Pork back fat (optional, diced about 1/4 inch pieces)
Shiitake mushrooms, minced (optional)
Water chestnuts, minced (optional)
Pork (shoulder cut and diced about 1/4 inch pieces)
菜脯 choy pou - dried radish, minced
蝦米 ha mai - dried shrimp, minced
Scallions, sliced thinly
Corn starch
Salt
Sugar
Chicken bouillon
White pepper

If using pork back fat, dice into about 1/4 inch pieces and set aside.

If using shiitake mushrooms, soak overnight if you are using dried ones. Rinse and remove the stems. Mince and set aside.

If using water chestnuts, peel skin, mince and set aside.

Slice pork shoulder into 1/4 inch pieces and set aside.

Rinse and mince 蝦米 dried shrimp to your preferred size. Add to a mixing bowl with diced pork shoulder.

Season pork shoulder (with shrimp) with corn starch, salt, sugar, chicken bouillon, and white pepper for stir frying. Mix to combine and set aside.

Mince dried radish and soak in water for about 15 minutes to wash out some of its salt. It’s very salty from the curing and drying process of making it. When it is at the desired saltiness, drain and set aside.

Rinse scallions. Slice thinly and set aside.

In a wok, heat over medium high heat until the wok is hot and add some oil to it. If you are using pork back fat, render over medium-low heat.

Add the pork mixture to stir fry first until mostly cooked. Remove from the wok. Stir fry 菜脯 choy pou, shiitake mushrooms, and water chestnuts to remove some of the water content from them and to cook them. Add the meat mixture back in and stir fry until mixture is cooked. Taste and adjust the seasoning, it should not be too salty. At the last few seconds, add the sliced scallions to cook quickly.

*When I recorded this recipe, my mom doesn’t measure things out often and I had to ask her for the batter measurements. She didn’t slow down at this stir fry step to measure anything, but she said it’s a basic stir fry. It can be made with other ingredients as well, but at minimum, my mom usually made with pork, 菜脯 choy pou - dried radish, and scallions. She’d of course make another batch with 蝦米 ha mai - dried shrimp for others since I’m allergic to crustaceans.

You can stir fry this, let it cool, and freeze the filling in advance.

ASSEMBLY:

With the prepared dough, separate into about 20 pieces and roll into balls between your palms.

With your thumbs, press and rotate the ball of dough like a steering wheel until it is a disk about 1/4 inch thick. Place some filling inside of it and pinch the dough together to seal it. Compress it with your hands to squeeze out any excess air inside of it. It will expand as it fries and could break open if you leave too much air in it before cooking. If there are any thin sides of the dough, you can push dough over from thicker parts or pinch some off the thicker parts and patch it on the thin parts. It is important that there are no holes in the dough so it doesn’t deflate when they fry. *Refer to video for this technique

In a large plate, add sesame seeds and roll the prepared 煎堆 jin deui in the seeds. Set them aside. It is best to try and stick as much sesame seeds on as possible during this step as the seeds will help create a buffer between the bottom of the wok to prevent sticking.

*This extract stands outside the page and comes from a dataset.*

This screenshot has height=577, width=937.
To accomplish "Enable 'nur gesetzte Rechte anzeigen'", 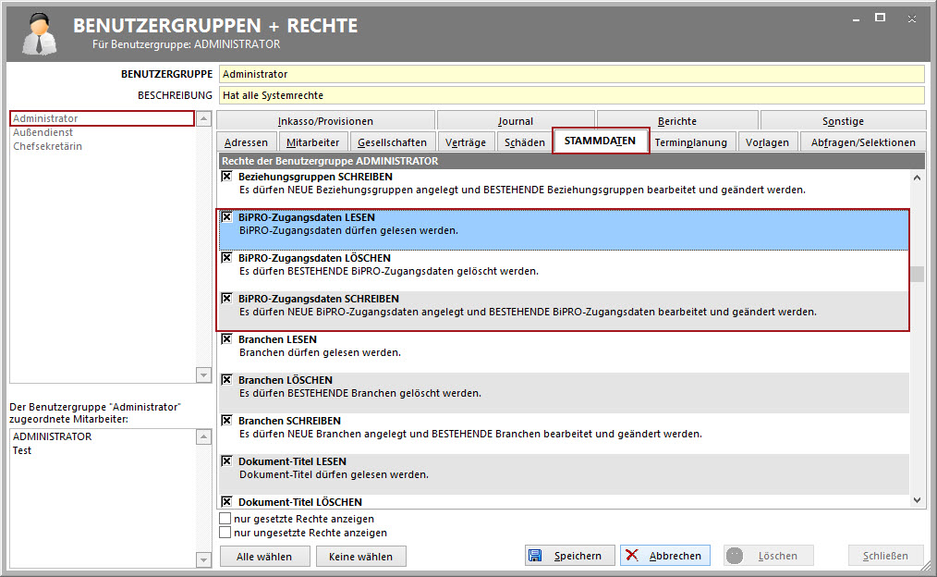I will [x=225, y=519].
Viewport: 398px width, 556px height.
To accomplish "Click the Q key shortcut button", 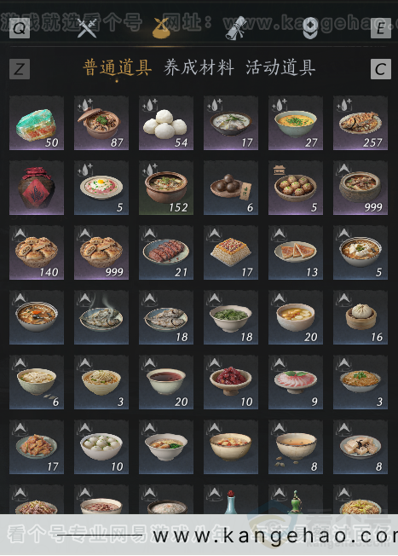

Heat a wok with oil for deep frying over medium heat. When the oil is somewhat hot, place the jin deui in it and it should start bubbling a little. Do not heat the oil to a high temperature as it will cook the dough too fast and prevent forming. *Refer to video for this technique

As it fries, gently and continuously rotate them with chopsticks taking care not to pierce them.

About a minute or two into frying, before the dough starts to get golden and crispy, use a ladle to gently press the jin deui. If you do this too early when the dough is too raw, it will stick to the bottom of the wok and break apart. If you try to do this when the dough gets too golden and crispy, it will break apart. Gently pressing and rotating them will help them expand. *Refer to video for this technique

Continue to rotate them until they are fried to your preferred crispiness by looking at how light or deep the color is on the surface. My mom prefers them not to be very crispy as pictured.

Share and enjoy with your family and friends.

*Three oval shaped ones were made for me since they don’t have shrimp in it.

*Three oval shaped ones were made for me since they don’t have shrimp in it.